TASK REQUIREMENTS
Give everything from the line containing "Task: Click the Play/Pause toggle button" down to the end of the rows as a JSON list of strings, one string per line, with blank lines skipped and the pictures left out.

Rows for locating described items:
########

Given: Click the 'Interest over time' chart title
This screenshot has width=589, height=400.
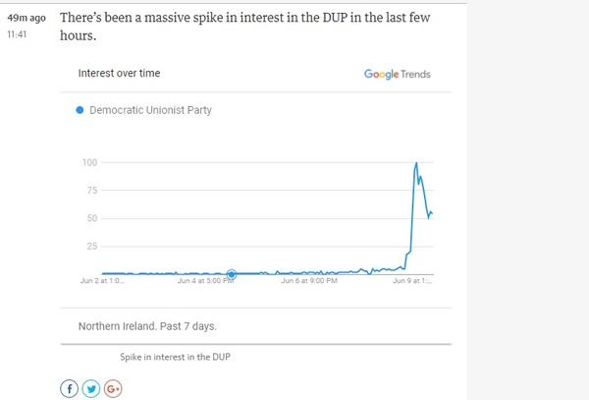Looking at the screenshot, I should click(x=119, y=74).
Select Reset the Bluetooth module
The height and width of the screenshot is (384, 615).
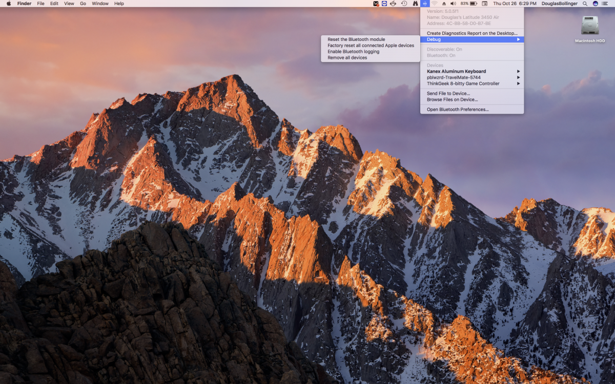coord(356,39)
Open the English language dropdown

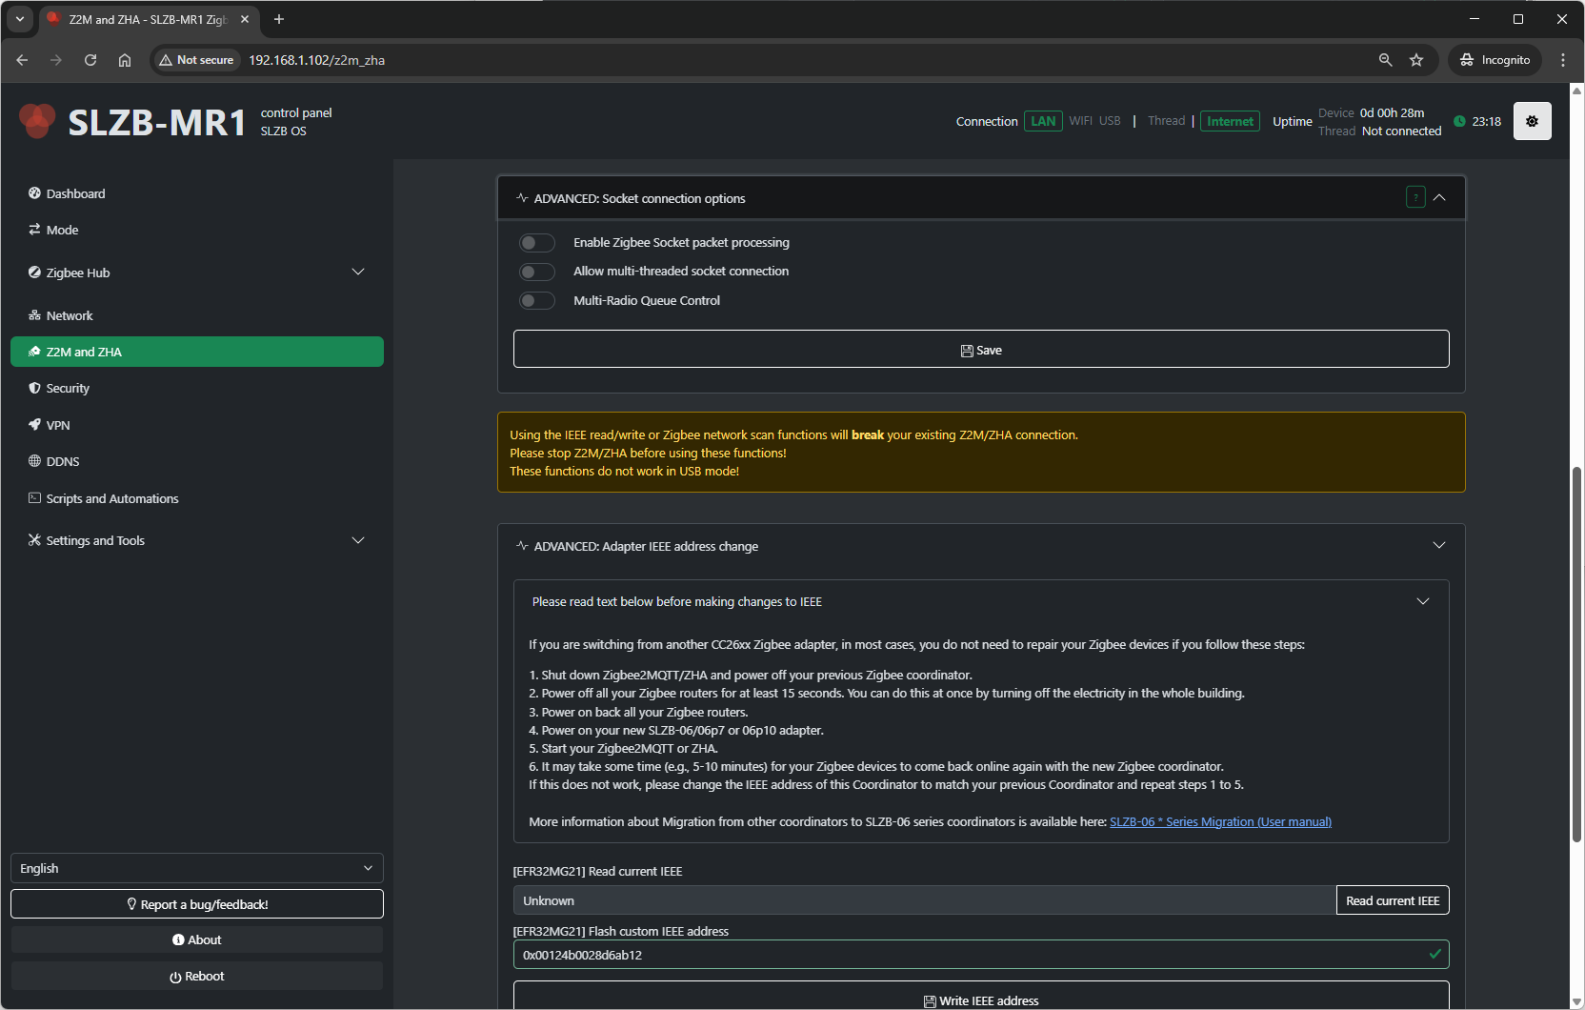196,868
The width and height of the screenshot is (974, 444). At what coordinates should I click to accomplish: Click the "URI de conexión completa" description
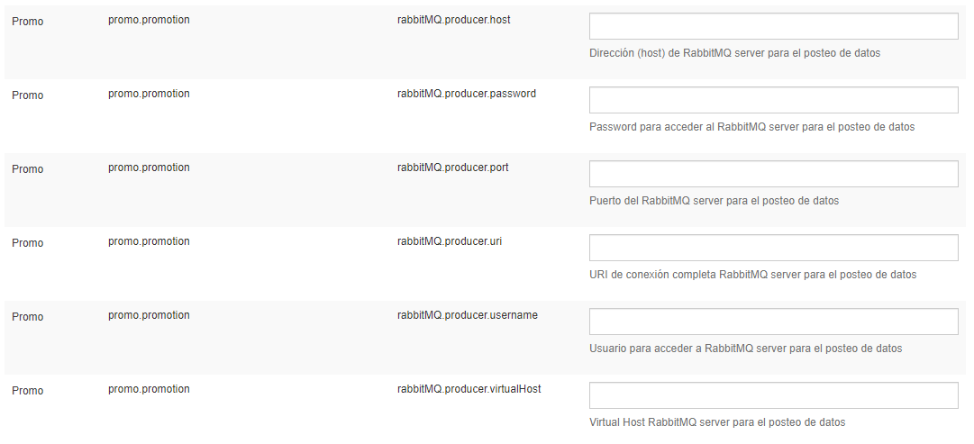coord(752,275)
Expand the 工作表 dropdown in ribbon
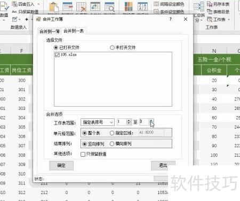 229,19
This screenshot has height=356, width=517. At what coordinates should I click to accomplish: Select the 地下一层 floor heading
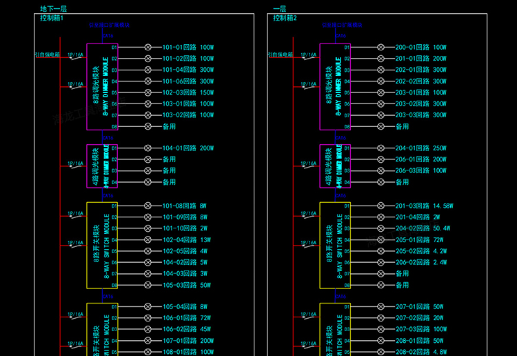pyautogui.click(x=54, y=9)
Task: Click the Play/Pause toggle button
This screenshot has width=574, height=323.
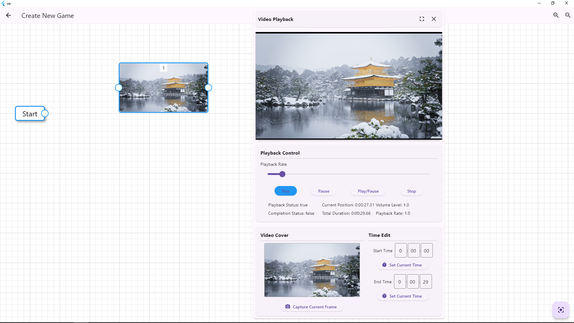Action: [x=368, y=191]
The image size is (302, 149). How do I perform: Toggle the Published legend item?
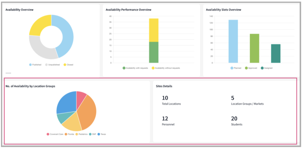[35, 65]
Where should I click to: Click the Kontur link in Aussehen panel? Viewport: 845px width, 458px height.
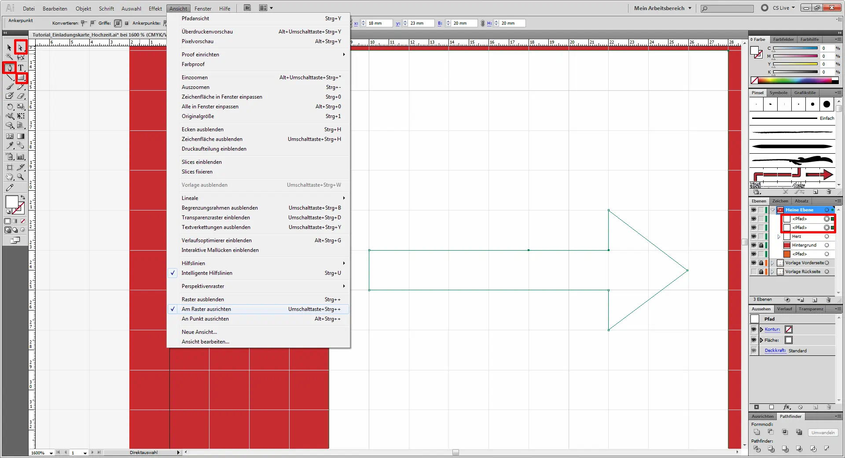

########

TASK ANSWER
[
  "Task: Click the Play/Pause toggle button",
  "This screenshot has width=574, height=323.",
  "Action: [x=368, y=191]",
  "The image size is (302, 149). How do I perform: Toggle the Published legend item?",
  "[35, 65]",
  "Where should I click to: Click the Kontur link in Aussehen panel? Viewport: 845px width, 458px height."
]